Sense-making: accounting for intelligibility

David Spivak
Topos Institute

A mathematical field can be thought of as an accounting system: we use arithmetic in finance to account for the flow of resources, we use Hilbert spaces in physics to account for the states and observations of elementary particles, and we use probability distributions in game theory to account for the likelihoods of different scenarios. An appropriate accounting system is one that articulates the sorts of conceptual variables that need to be tracked in order to make sense of relevant phenomena within a given domain, as well as the sorts of operations on these variables that track the interactions between the corresponding phenomena.

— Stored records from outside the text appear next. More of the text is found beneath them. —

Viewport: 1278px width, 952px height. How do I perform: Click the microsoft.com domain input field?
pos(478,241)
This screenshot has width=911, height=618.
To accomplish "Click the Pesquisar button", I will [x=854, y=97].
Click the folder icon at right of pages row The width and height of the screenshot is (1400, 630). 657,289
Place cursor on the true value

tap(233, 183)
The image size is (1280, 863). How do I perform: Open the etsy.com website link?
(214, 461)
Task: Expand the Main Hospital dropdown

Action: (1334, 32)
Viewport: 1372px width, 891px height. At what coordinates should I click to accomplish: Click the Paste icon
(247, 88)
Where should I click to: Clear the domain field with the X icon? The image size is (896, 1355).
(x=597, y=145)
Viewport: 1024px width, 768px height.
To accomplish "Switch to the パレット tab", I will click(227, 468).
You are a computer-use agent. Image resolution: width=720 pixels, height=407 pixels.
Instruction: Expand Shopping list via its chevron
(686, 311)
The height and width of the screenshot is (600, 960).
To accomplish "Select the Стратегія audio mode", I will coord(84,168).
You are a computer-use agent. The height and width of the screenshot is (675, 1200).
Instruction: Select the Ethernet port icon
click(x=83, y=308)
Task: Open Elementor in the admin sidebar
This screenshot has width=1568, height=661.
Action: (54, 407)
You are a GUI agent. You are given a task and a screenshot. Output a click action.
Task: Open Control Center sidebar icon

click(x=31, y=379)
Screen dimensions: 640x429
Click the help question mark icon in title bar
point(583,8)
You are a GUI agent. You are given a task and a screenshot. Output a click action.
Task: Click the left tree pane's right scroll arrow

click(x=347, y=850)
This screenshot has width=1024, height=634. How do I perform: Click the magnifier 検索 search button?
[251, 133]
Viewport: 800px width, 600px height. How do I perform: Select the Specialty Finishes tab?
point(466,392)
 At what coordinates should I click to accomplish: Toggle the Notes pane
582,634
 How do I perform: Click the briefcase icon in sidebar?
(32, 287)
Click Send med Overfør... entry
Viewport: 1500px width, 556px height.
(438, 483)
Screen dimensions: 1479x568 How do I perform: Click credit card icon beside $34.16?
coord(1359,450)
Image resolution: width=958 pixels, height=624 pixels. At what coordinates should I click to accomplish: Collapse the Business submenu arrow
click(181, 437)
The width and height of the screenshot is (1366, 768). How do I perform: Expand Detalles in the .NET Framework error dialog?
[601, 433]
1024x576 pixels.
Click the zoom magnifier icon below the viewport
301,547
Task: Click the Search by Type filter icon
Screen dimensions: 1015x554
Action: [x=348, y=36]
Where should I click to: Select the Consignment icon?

We seek an accounting system for collective intelligence: we want to articulate the sorts of conceptual variables that need to be tracked in order to make sense of the phenomenon called intelligence. How is the world made intelligible?

In this talk I'll propose a refinement of the problem: we need to understand collective sense-making. Our ability to interact successfully with the world—to play tennis or solve a novel math problem—arises from our ability to make sense of it: to compress the overwhelming amount of data into an abstraction that can be shared, communicated about, and acted upon in concert by the relevant players in the collective of cells and organs of which we are built. In particular, I'll discuss how systems mathematics—usually called category theory—provides an accounting system with the appropriate structures to help us collectively make sense of the phenomenon called intelligence, namely to formulate how it arises from the simpler sense-making activity of the underlying collective.